It wasn't just that John Kriesel flouted the unspoken rule that freshman legislators are to be seen but not heard. It was the confounding, sometimes gleeful way he went about it.
He clashed openly with powerful figures in his own Republican party over his support for the Vikings stadium. In a political world where campaign pledges to work across the aisle are typically dead on arrival in St. Paul, he did so. He became "the dude," taking to Twitter to skirmish and breathe humor into legislative antics. Finally, he again broke defiantly and passionately with party ranks in a speech against putting the gay marriage amendment on the ballot (now hitting the airwaves in TV ads).
So when the Cottage Grove war hero announced he was leaving after only one term, it not only opened a seat in a traditionally DFL-leaning district in south Washington County, it left a void of powerful personality that had won rare bipartisan plaudits.
The two main candidates to succeed him are fully aware they have a tough act to follow.
Just as Kriesel did in 2010, Derrick Lehrke, a Republican, and Dan Schoen, a DFLer, are making their first runs for statewide office. Ron Lischeid, a perennial candidate not endorsed by any of the state's political parties, also is on the ballot.
Lehrke and Schoen each describe themselves as holding to Kriesel's centrist course. Both are skeptical, however, that their opponent is the moderate he claims to be. Lehrke is a strident conservative, Schoen said; by contrast, Lehrke said Schoen will be beholden to unions and other groups that support him.

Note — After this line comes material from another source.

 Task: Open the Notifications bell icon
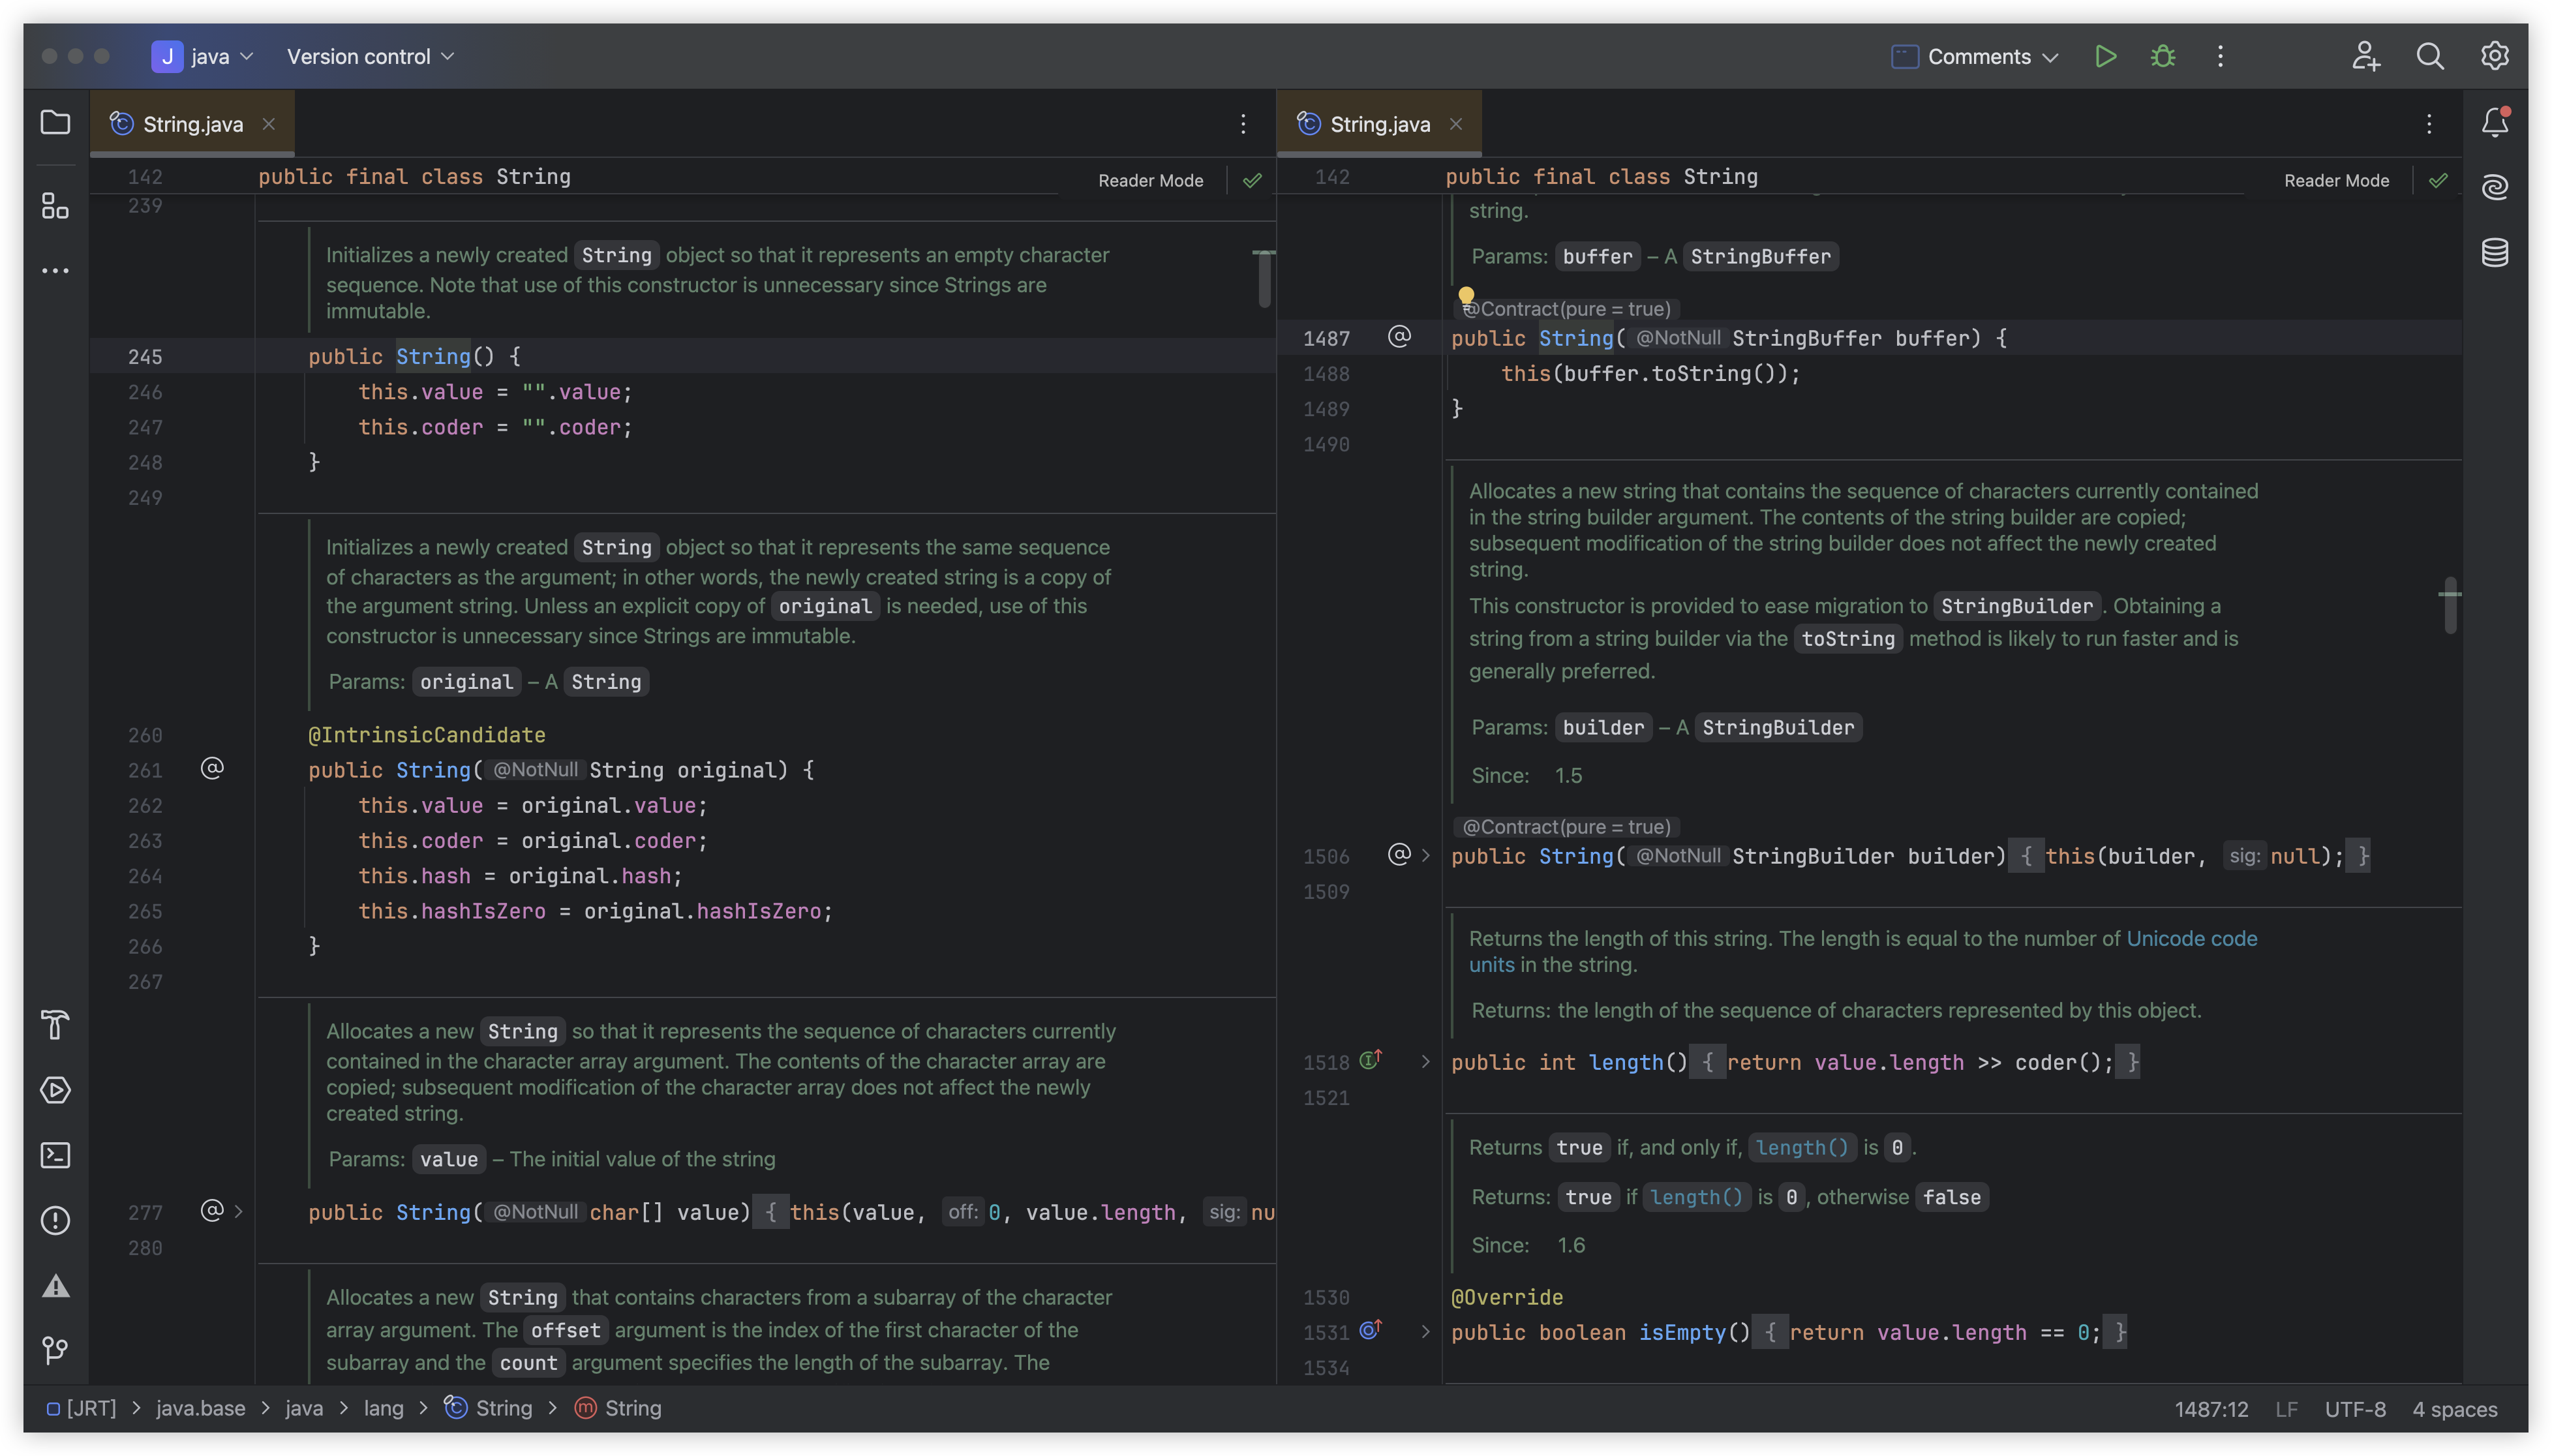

Lehrke is a lifelong Cottage Grove resident who was home-schooled. He and his wife, Autumn, a Washington County commissioner, own and manage rental properties in the city. He also works at Running Aces casino in Columbus and is studying emergency management. He won a Cottage Grove City Council seat in 2010 in large part by tapping a vein of undercurrent anger over a controversial Public Safety/City Hall Building project that was completed this month.
Schoen grew up in western Minnesota, where he graduated from MACCRAY High School and Ridgewater College. He has been a Cottage Grove police officer for the past 11 years. A divorced father of two, his main political experience was helping craft and support legislation to combat synthetic narcotics.